AIM OF THE TASK - Would you please retype, exactly, the lines of the listing below between the line with "1456x832 pixels." and the line with "Click the Applications folder icon in list", inclusive?

SUPPLIED RECORDS -
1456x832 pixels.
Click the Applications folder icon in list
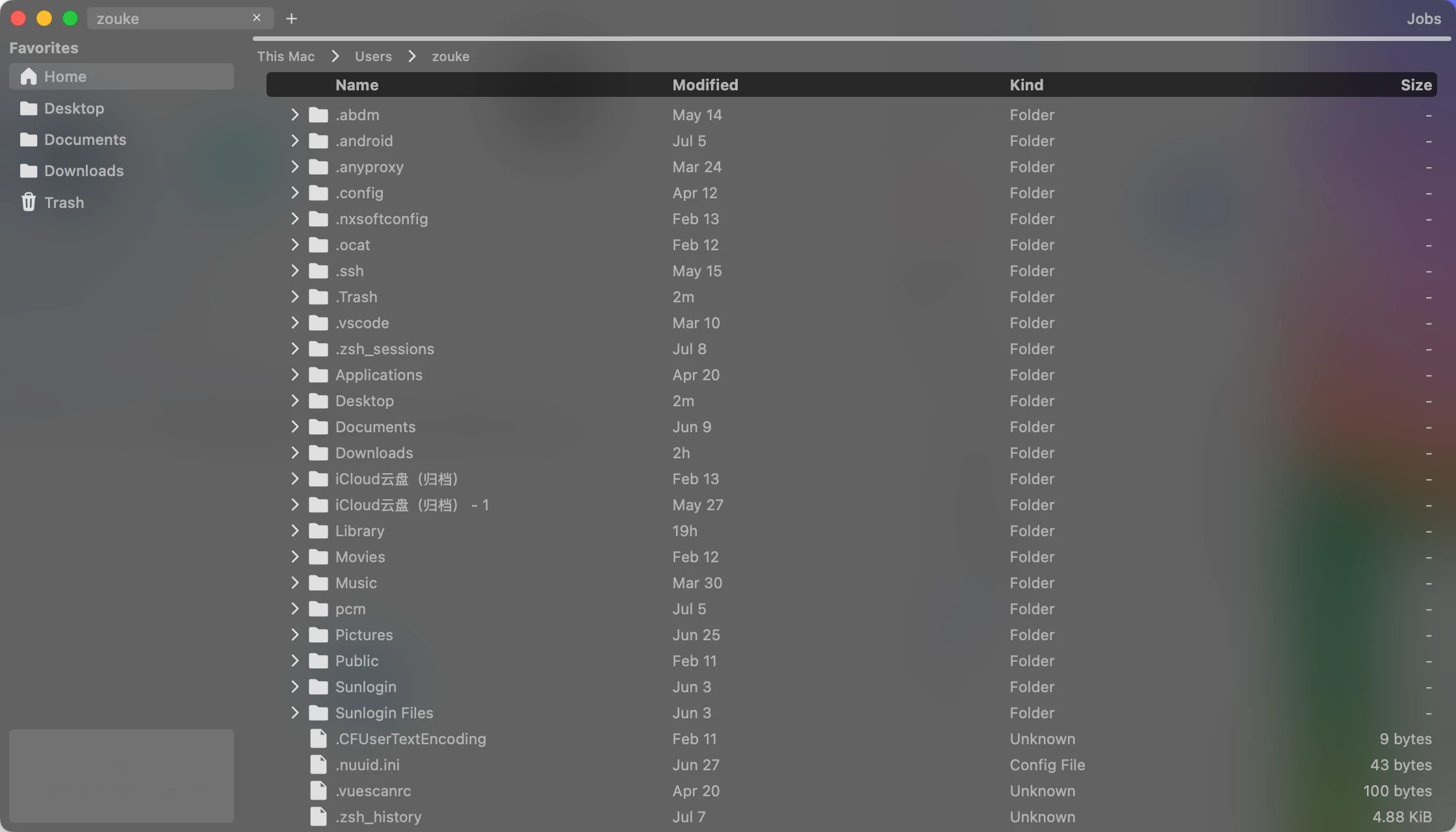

---

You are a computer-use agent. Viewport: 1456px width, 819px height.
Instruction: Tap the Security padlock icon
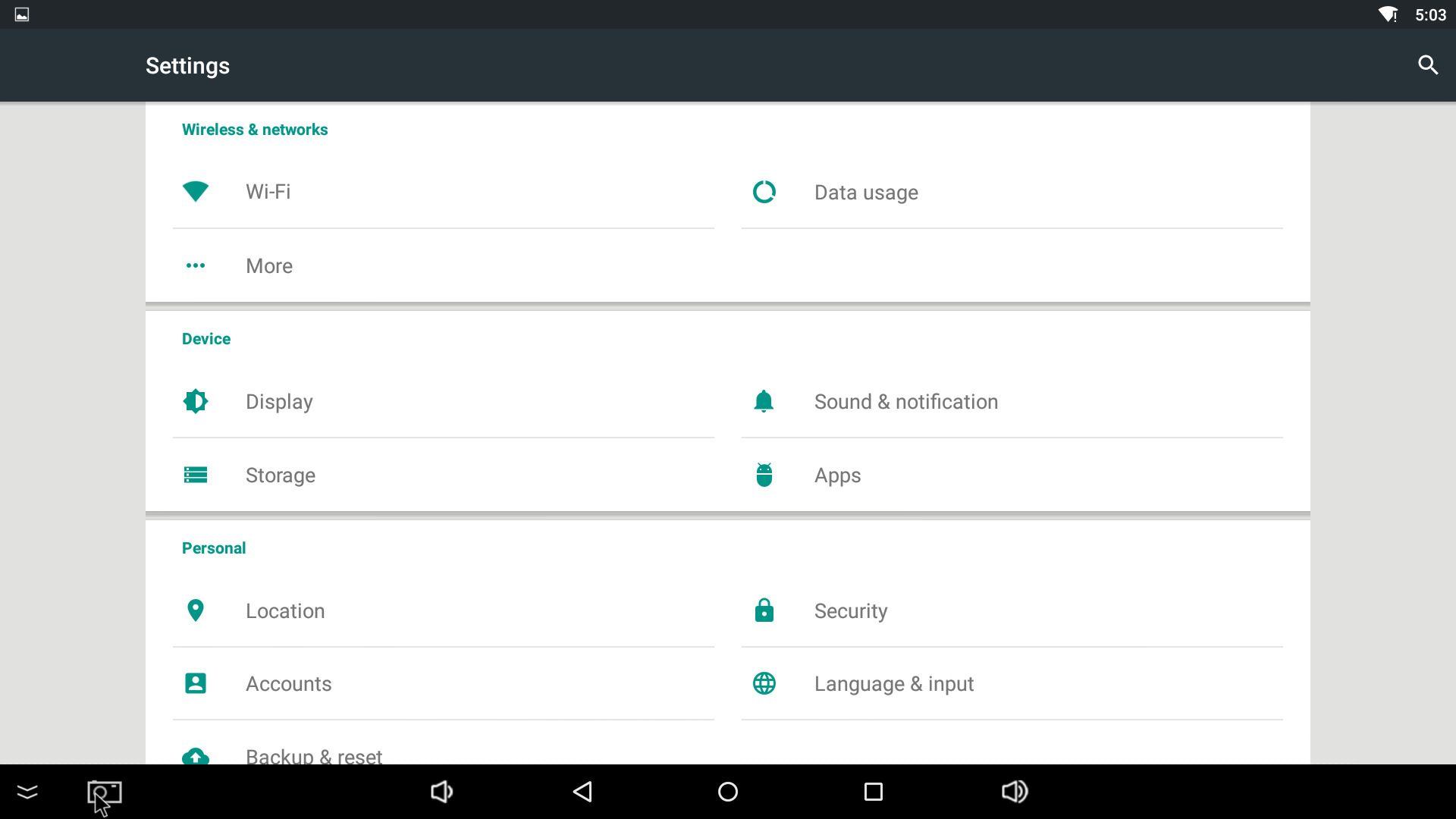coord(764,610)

YOUR SOLUTION -
1456x832 pixels.
Click the Applications folder icon in list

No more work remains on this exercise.